Set Up Notifications

If certain aspects of your inventory change, Tenable Attack Surface Management provides a notification system that can email you, send you a Slack message, or communicate though ServiceNow.

For example, you can receive an email notification when an asset has a TLS certificate that expires soon by using the Subscription that you created previously.

1. Hover over the row that contains your Expiring TLS Certificates subscription, and click the bell icon:

   

   The following window appears:

   

2. To enable email notifications, click the Email toggle.

3. Type your email address and press Save.

   Tenable Attack Surface Management now sends daily emails that give you a list of assets that have a TLS certificate expiring in 30 days.

Expand Tenable Attack Surface Management into Tenable One

Integrate Tenable Attack Surface Management with Tenable One and leverage the following features:

• In Lumin Exposure View, gain critical business context by getting business-aligned cyber exposure score for critical business services, processes and functions, and track delivery against SLAs. Track overall identity risk to understand the risk contribution of web applications to your overall cyber exposure score.

  • Review the Global exposure card to understand your holistic score. Click Per Exposure to understand what factors are driving your score, and by how much.

  • Configure the exposure view settings to set a customized Card Target and configure Remediation SLA and SLA Efficiency based on your company policy.

  • Create a custom exposure card based on business context (for example, Domains, Domain Admins, Asset Criticality, Critical Users/Critical Assets, or Service Accounts).

• In Tenable Inventory, enhance asset intelligence by accessing deeper asset insights, including related attack paths, tags, exposure cards, users, relationships, and more. Improve risk scoring by gaining a more complete view of asset exposure, with an asset exposure score that assesses total asset risk and asset criticality for identities.

  • Review the Tenable Queries that you can use, edit, and bookmark.

  • Familiarize yourself with the Global Search query builder and its objects and properties. Bookmark custom queries for later use.

    Tip: To get a quick view of what properties are available:

    • In the query builder, type has. A list of suggested asset properties appears.
    • Customize the list by adding a column. A list of available columns/properties appears.
  • Drill down into the asset details page to view asset properties and all associated context views.

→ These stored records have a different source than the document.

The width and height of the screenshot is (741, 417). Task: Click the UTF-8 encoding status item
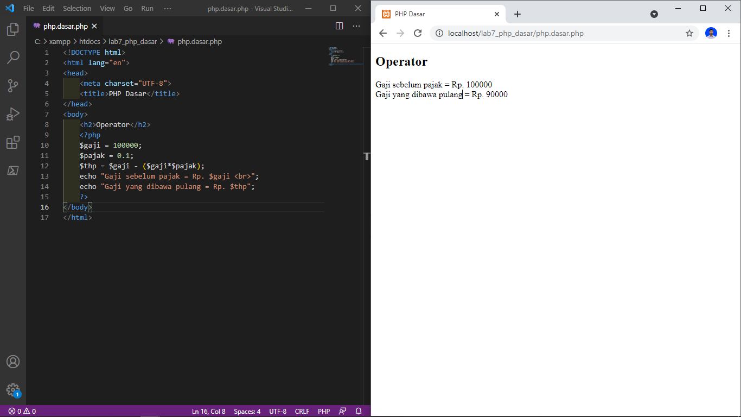click(x=277, y=411)
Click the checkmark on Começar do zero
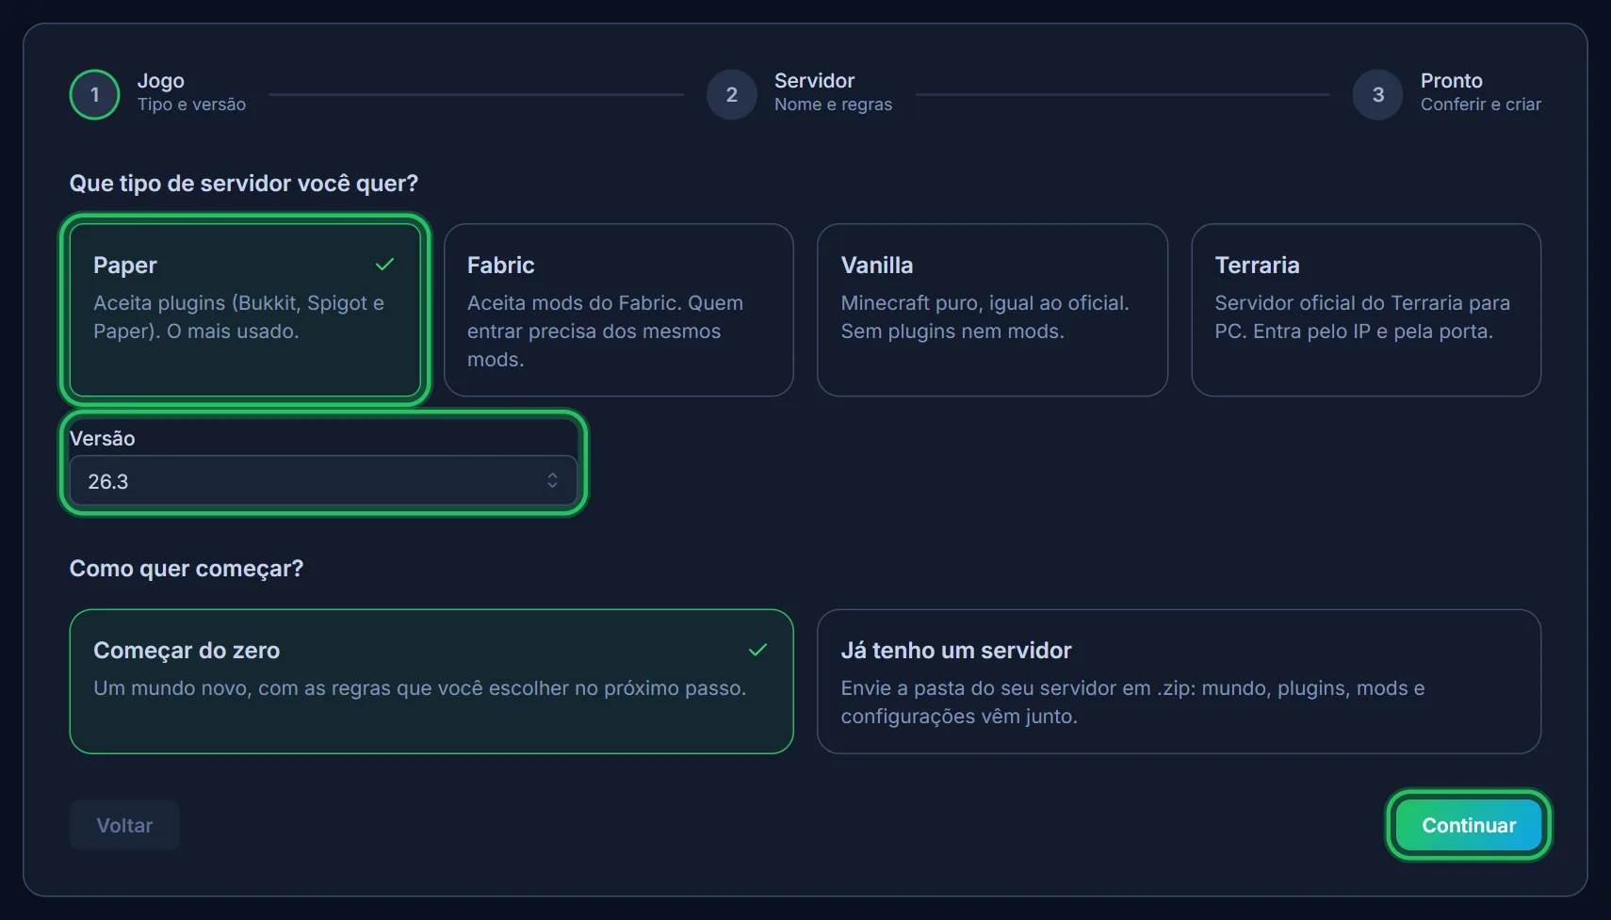 [757, 650]
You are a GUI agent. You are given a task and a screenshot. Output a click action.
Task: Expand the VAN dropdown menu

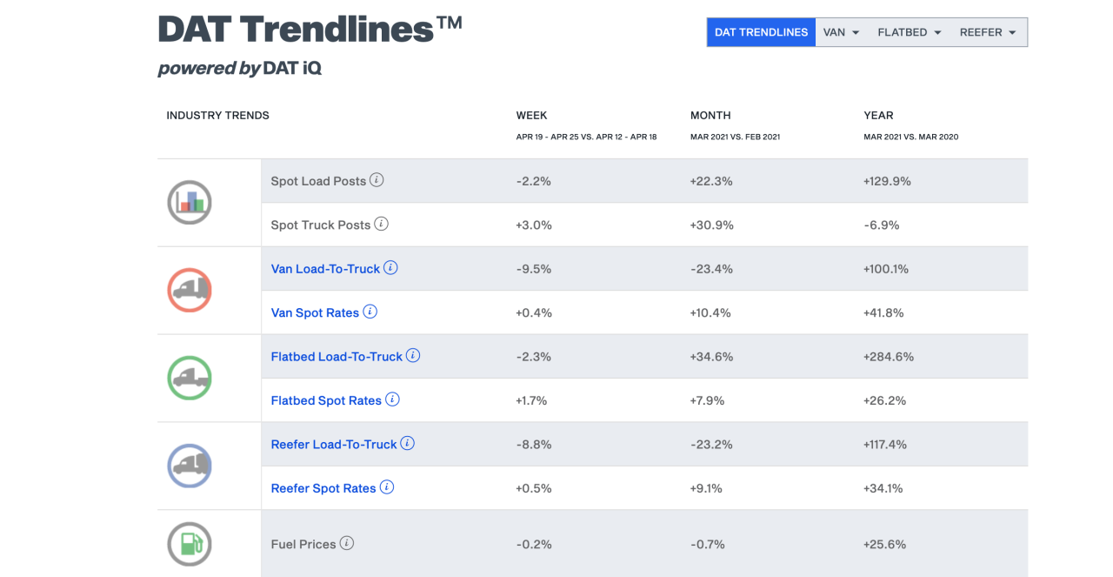point(841,32)
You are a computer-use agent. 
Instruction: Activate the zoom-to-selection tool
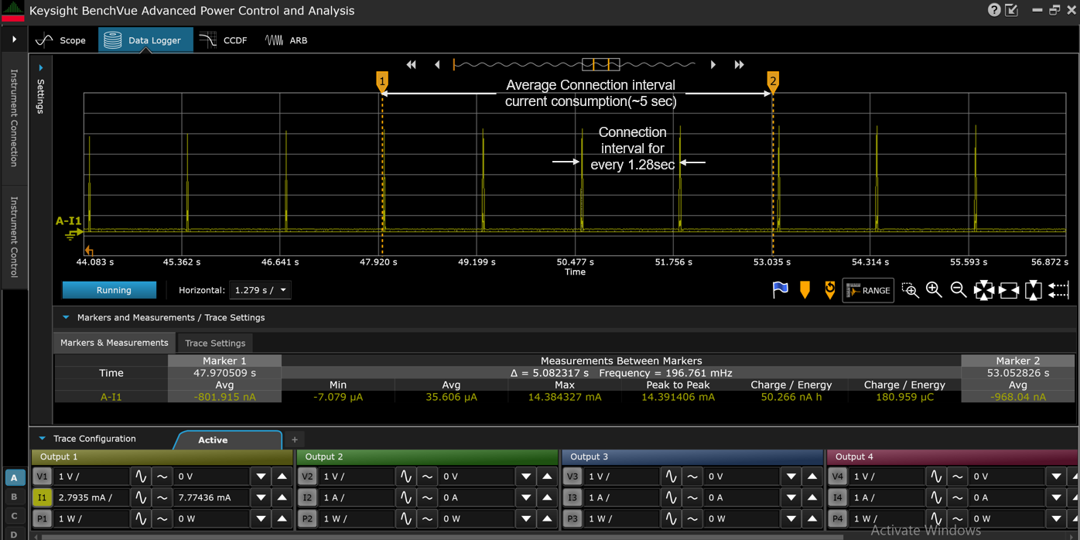pyautogui.click(x=911, y=290)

  • (Optional) Create a tag that combines different asset classes.

• In Attack Path Analysis, optimize risk prioritization by exposing risky attack paths that traverse the attack surface, including web apps, IT, OT, IoT, identities, ASM, and prevent material impact. Streamline mitigation by identifying choke points to disrupt attack paths with mitigation guidance, and gain deep expertise with AI insights.

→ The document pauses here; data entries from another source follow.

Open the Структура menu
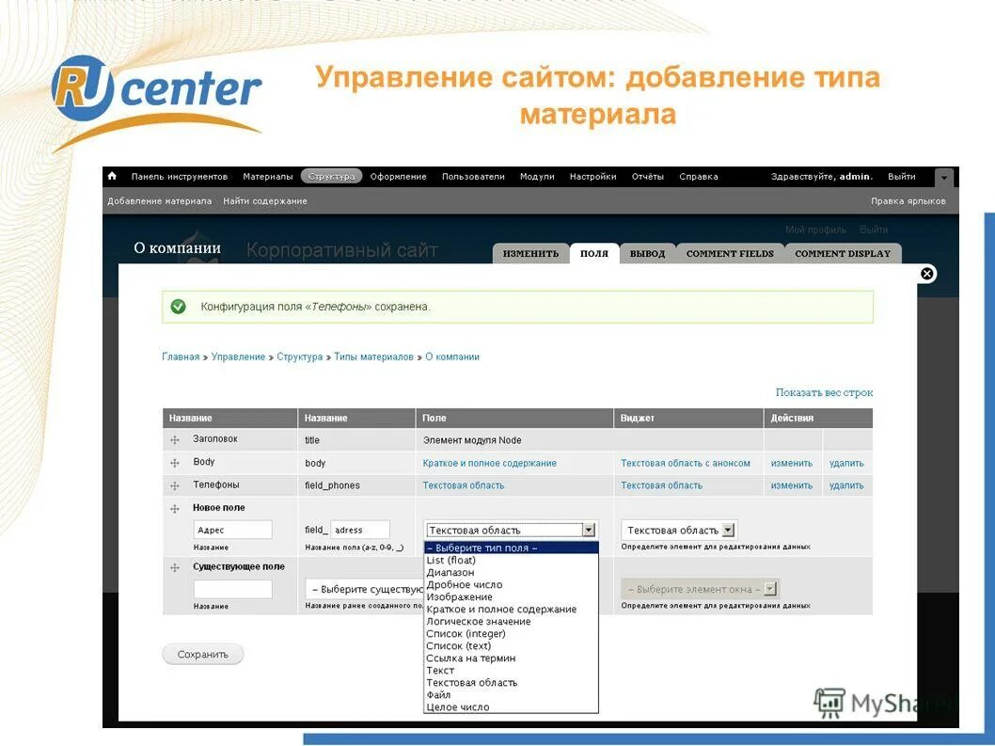Screen dimensions: 995x746 [330, 176]
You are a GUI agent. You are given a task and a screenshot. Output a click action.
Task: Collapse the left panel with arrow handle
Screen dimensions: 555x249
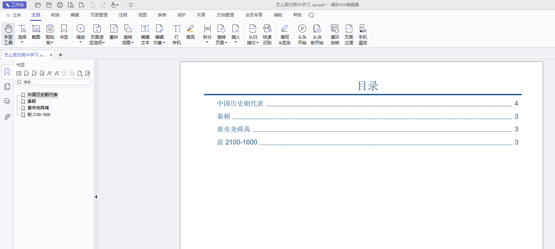pyautogui.click(x=96, y=197)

  • View the Attack Path Analysis Dashboard for a high-level view of your vulnerable assets such as the number of attack paths leading to these critical assets, the number of open findings and their severity, a matrix to view paths with different source node exposure score and ACR target value combinations, and a list of trending attack paths.

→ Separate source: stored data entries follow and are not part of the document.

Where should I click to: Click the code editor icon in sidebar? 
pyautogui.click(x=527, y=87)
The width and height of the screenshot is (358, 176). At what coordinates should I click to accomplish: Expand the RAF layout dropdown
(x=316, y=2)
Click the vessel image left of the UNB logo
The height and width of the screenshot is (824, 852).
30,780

    • Review the Top Attack Path Matrix and click the Top Attack Paths tile to view more information about your most critical attack paths.

    You can adjust these if needed to ensure you’re viewing the most critical attack path data and findings.

  • On the Findings page, view all attack techniques that exist in one or more attack paths that lead to one or more critical assets by pairing your data with advanced graph analytics and the MITRE ATT&CK® Framework to create Findings, which allow you to understand and act on the unknowns that enable and amplify threat impact on your assets and information.

  • On the Discover page, generate attack path queries to view your assets as part of potential attack paths:

    • Generate an Attack Path using a Built-in Query

    • Generate an Asset Query using the Asset Query Builder

    • Generate an Attack Path Query using the Attack Path Query Builder

    Then, you can view and interact with the Attack Path Query and Asset Query data via the query result list and the interactive graph.